Romen Theatre () in Moscow, Russia, is the oldest and the most famous of Romani theatres in the world. The theatre is a key object of Romani culture in Russia, and from the moment of its foundation in 1931, it has been a centre of attraction for Romani artists in Russia.

Forerunners of Romen Theatre 

In the 18th and 19th centuries, choruses of Ruska Roma existed in Moscow and Saint Petersburg.

At the end of the 19th century, a conductor of one of Romani choruses, Nikolai Shishkin created the first ever Romani theatre troupe. The first appearance of the troupe was in the operetta Gypsy Songs in Characters (), with the main troupe of Arcadia Theatre. This was in 1886. The operetta ran for several years. On 13 April 1887 the first performance of Strauss's operetta The Gypsy Baron with Roma (Shishkin's troupe) playing the roles of Roma took place in the Maly Theatre.

On 20 March 1888 the premiere of the very first Romani language operetta Children of the Forests was staged in the Maly Theatre.
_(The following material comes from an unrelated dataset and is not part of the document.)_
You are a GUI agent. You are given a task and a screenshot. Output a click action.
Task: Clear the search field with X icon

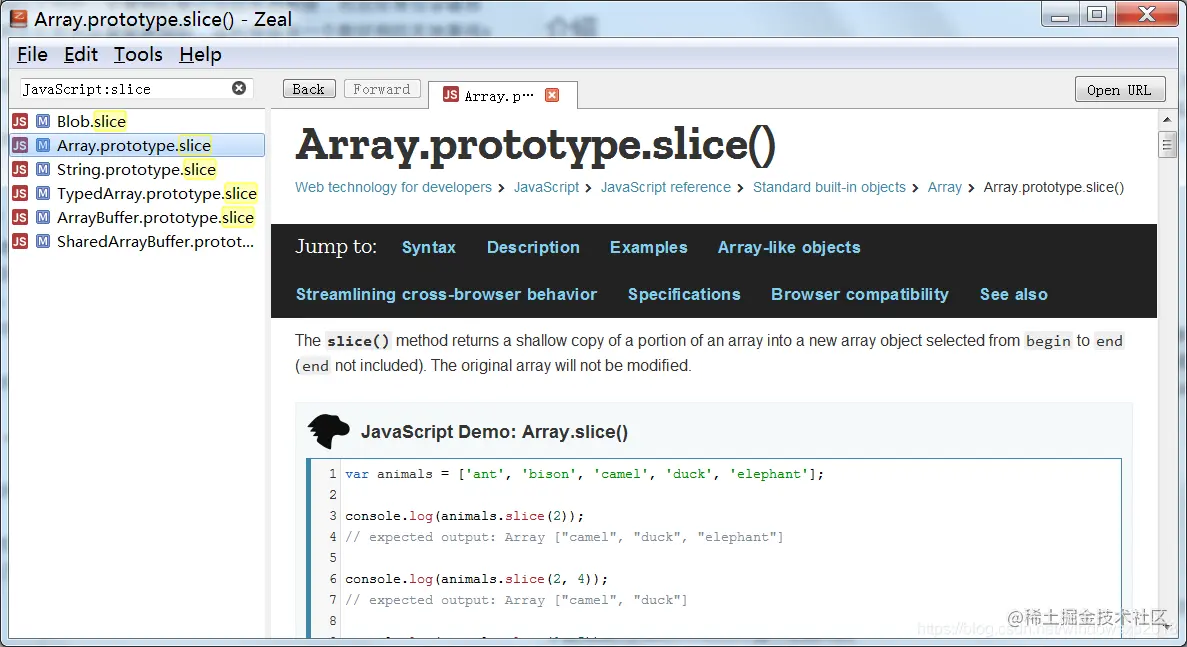click(x=239, y=89)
It was performed solely by the Romani troupe. The production ran for 18 years and was a great success.

In 1892, Shishkin produced a new operetta, Gypsy Life.

In the 1920s, many Romani ensembles of singers, dancers and musicians performed in the USSR.

Theatre history 

On 24 January 1931 the Romani theatre studio "Indo-Romen" opened in Moscow. Within a month, the studio performed its first work.

The first director and the first music composer of "Indo-Romen" were Jewish activists, Moishe Goldblat and Semen Bugachevsky. Alexander Tyshler was most often invited for stage design.

On 16 December 1931 the studio showed its first full musical-dramathic performance Life on Wheels (). It consisted of three acts and was based on a play by Romani author Alexandr Germano. After that performance, the studio was renamed the Romen Theatre. The first theatre director was Georgy Lebedev (a Rusko Rom).

Since 1940, the theatre does all its performances in Russian.

The current theatre director (2008) is Nikolai Slichenko, a Romani actor famous in Russia.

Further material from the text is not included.